Getting to Drew Brees won't be easy. Twenty-four quarterbacks were sacked more than him (20), and the Saints have blocked 4-3 defenses -- like the Vikings' -- better than 3-4 schemes.
"What we saw the Minnesota Vikings do to the Dallas Cowboys, just overpowering their offensive line, that will not happen this weekend down in New Orleans," CBS analyst Phil Simms said. "New Orleans' offensive line, they're like blocks of granite. They can stay in there, not retreat, and they've blocked some pretty good defensive lines over the year. I think they'll give Drew Brees time to throw."
The Vikings have surprised people before. The defense has absorbed its share of body blows this season, the biggest being the loss of middle linebacker and emotional leader E.J. Henderson to a broken leg, and the off-and-on status of star cornerback Antoine Winfield, who sat out six games because of a sprained foot.
The strength of the defense is the front four, with the "Williams Wall" in the middle -- unrelated tackles Pat and Kevin Williams -- and Allen and Ray Edwards at the ends. Edwards had three sacks against the Cowboys before leaving because of a sprained knee.
Edwards sat out of practice Wednesday and spent eight hours in the training room receiving treatment on his right knee. He told reporters his knee is "good."
Through injuries and adversity, the Vikings' defense has maintained a level of excellence, finishing both this and last season ranked sixth overall. They were second against the rush this season, after finishing No. 1 in 2008 and '07.

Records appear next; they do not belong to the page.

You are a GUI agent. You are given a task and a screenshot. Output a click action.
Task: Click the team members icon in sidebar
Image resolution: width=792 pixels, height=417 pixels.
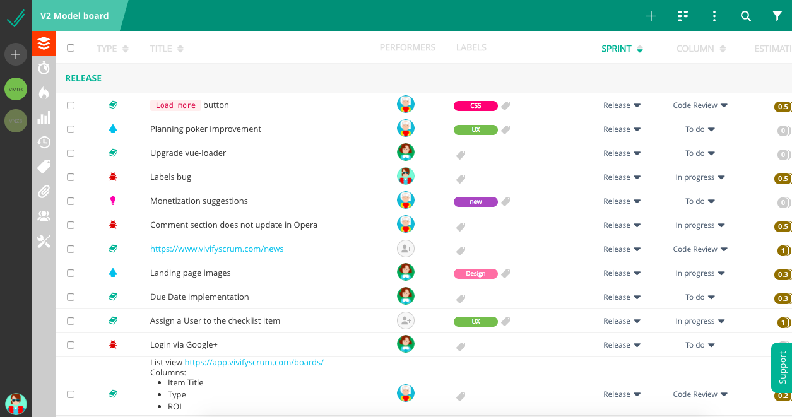click(44, 216)
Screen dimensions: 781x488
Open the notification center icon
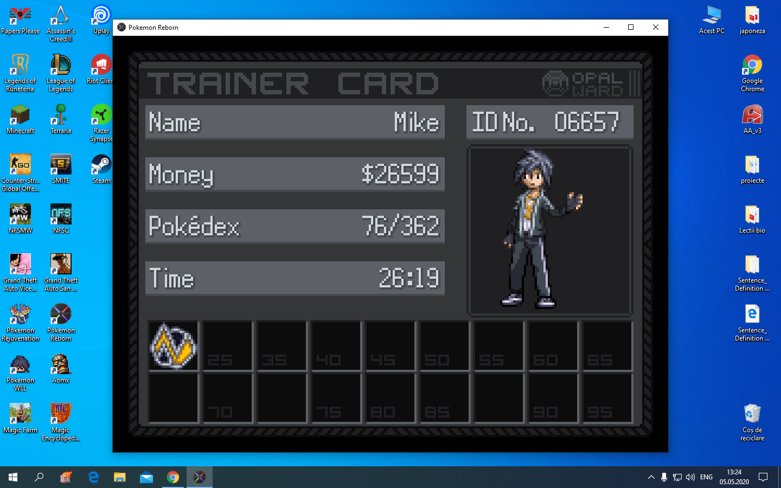coord(763,477)
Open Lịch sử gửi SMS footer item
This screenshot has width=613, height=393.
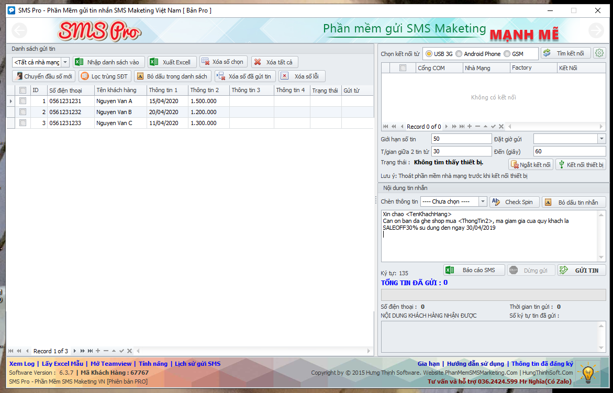[x=197, y=364]
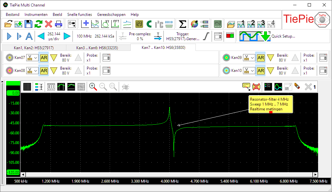Click the AR button for Kan07
The height and width of the screenshot is (192, 332).
[x=44, y=57]
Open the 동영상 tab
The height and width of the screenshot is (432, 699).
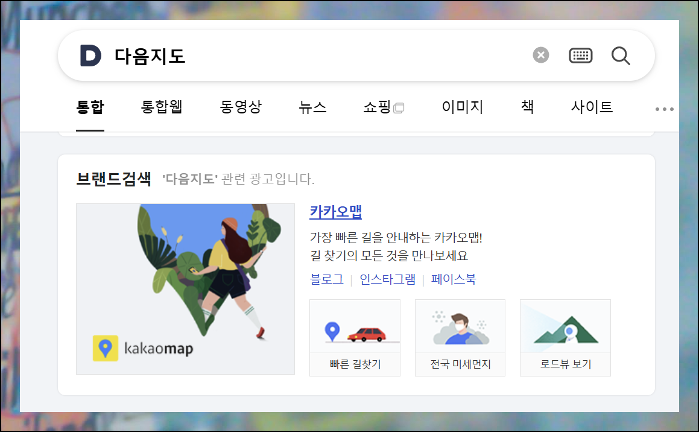click(x=241, y=107)
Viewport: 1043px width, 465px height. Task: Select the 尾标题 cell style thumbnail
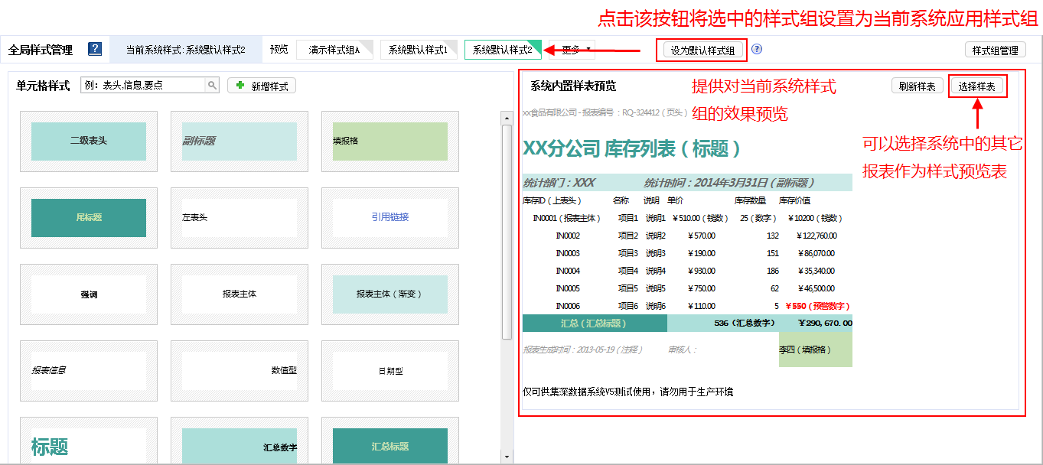89,217
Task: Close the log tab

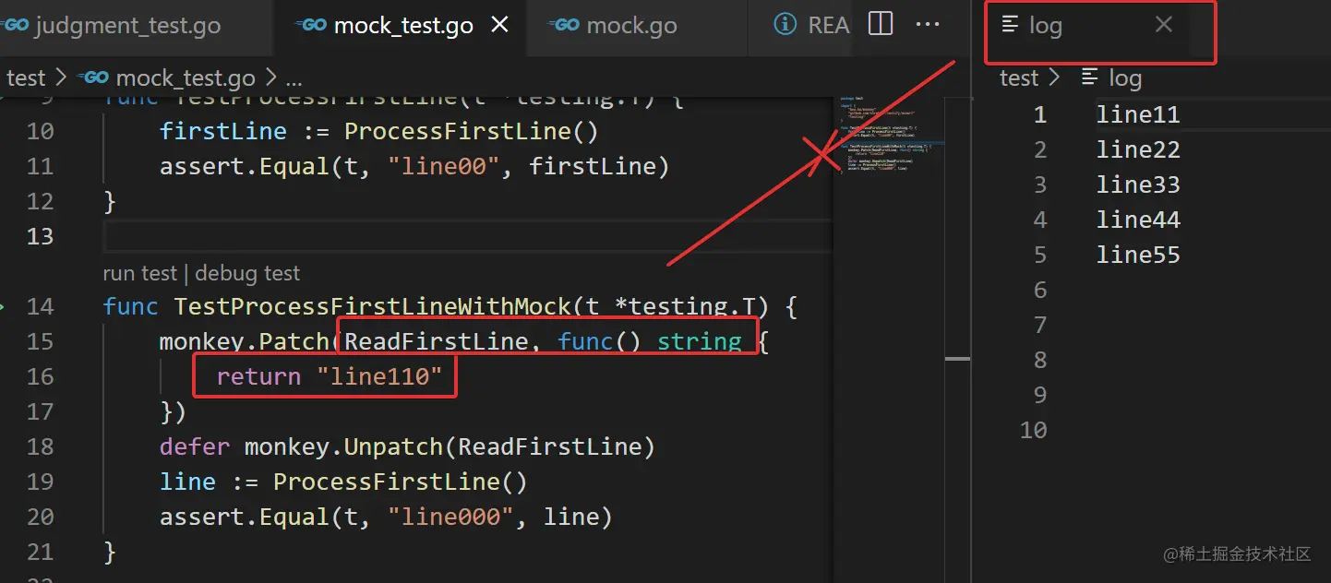Action: pos(1164,25)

Much of that credit belongs to defensive coordinator Leslie Frazier, who has emerged as a top head-coaching candidate (although Buffalo, which interviewed him, wound up hiring Chan Gailey instead).
For the moment, Frazier, Allen and the rest of the Vikings are focused on the task at hand.
"You don't get one game from the Big Show often," Allen said. "But you know you've got to keep it in perspective. . . .
"This is what we play for, the ability to have a chance to go to the Super Bowl, and we're one game away. But the Saints are sitting there saying the same thing . . . If you lose this one, you're sitting at home on the couch, watching the final game."
And if that were the case, who knows whether Allen would tune in. He might just trade that blockbuster for Blockbuster, and cue "Road House" again.